Human lymphocytes stimulate prostacyclin synthesis in human umbilical vein endothelial cells. Involvement of endothelial cPLA2

Abstract

Abstract Prostacyclin (PGI2) contributes to the maintenance of a nonadhesive luminal surface in blood vessels due to its anti-platelet and vasodilatory properties. Here, we sought to determine whether peripheral blood lymphocytes (PBL) may regulate the PGI2 production of human umbilical vein endothelial cells (HUVEC). Cell-cell contact between HUVEC and lymphocytes markedly enhanced PGI2 synthesis as a function of the number of lymphocytes added. This stimulated synthesis was totally suppressed when lymphocytes and HUVEC were separated by a microporous insert. It was not due to prostaglandin H synthase up-regulation.
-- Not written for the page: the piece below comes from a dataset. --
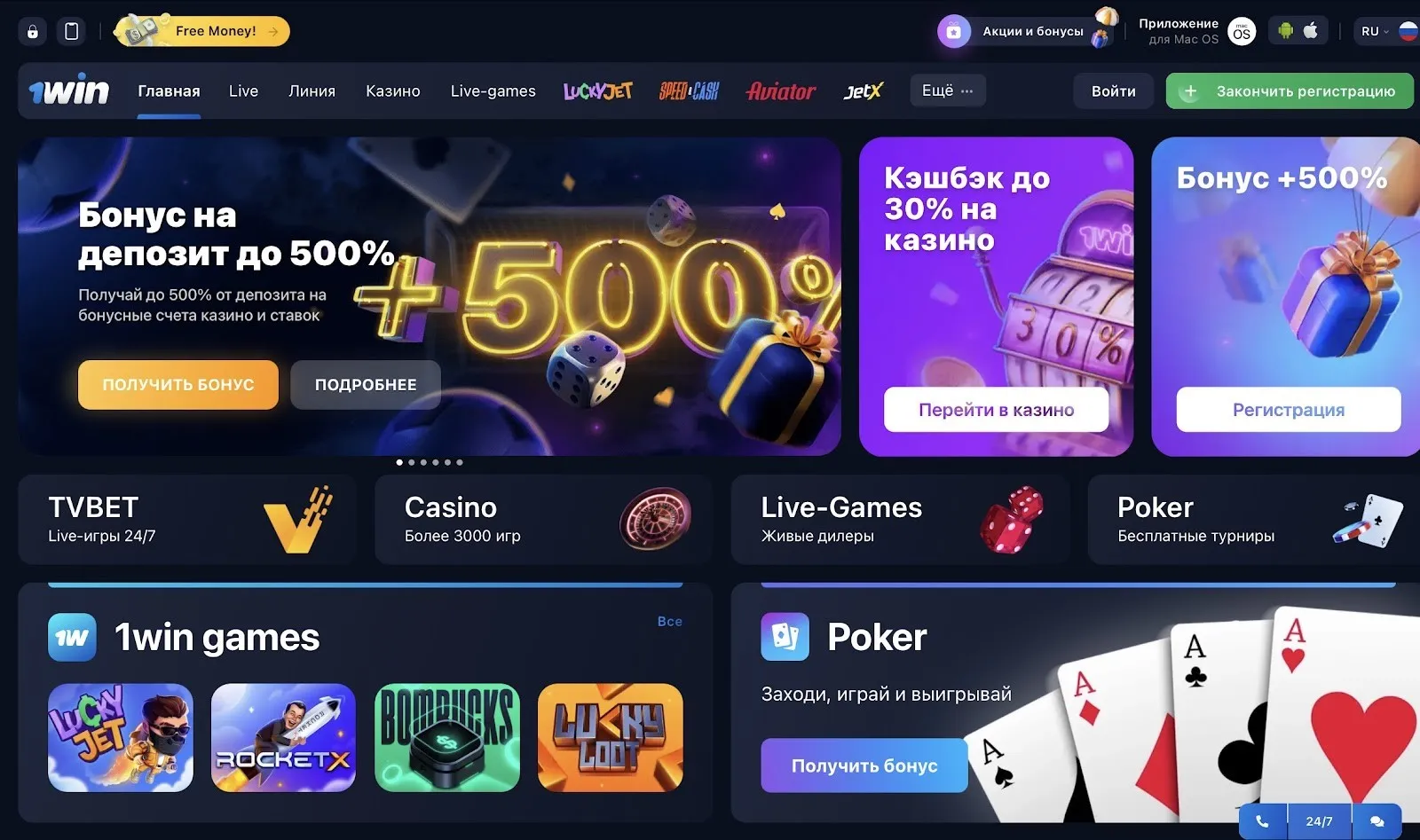Open the Все link for 1win games
Screen dimensions: 1420x840
click(670, 622)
The pretreatment of lymphocytes with the PGI2 synthase inhibitor tranylcypromine partially inhibited PGI2 synthesis (47%), suggesting a transcellular metabolism of the endothelial prostaglandin endoperoxide PGH2 by the lymphocyte PGI2 synthase. Experiments using [14C]arachidonate-labeled lymphocytes coincubated with unlabeled HUVEC, and [14C]arachidonate-labeled HUVEC coincubated with unlabeled lymphocytes showed that the arachidonic acid used for PGI2 synthesis was totally of endothelial origin. Furthermore, the PGI2 synthesis was strongly inhibited by the cytosolic phospholipase A2 inhibitor, MAFP and totally suppressed by the combination of the calcium chelators, BAPTA and EGTA. Collectively, these results suggest that lymphocytes trigger an outside-in signaling in endothelial cells involving cPLA2 activation. Overall, the switch-on for PGI2 synthesis induced by lymphocytes might serve as a protection against atherothrombogenesis.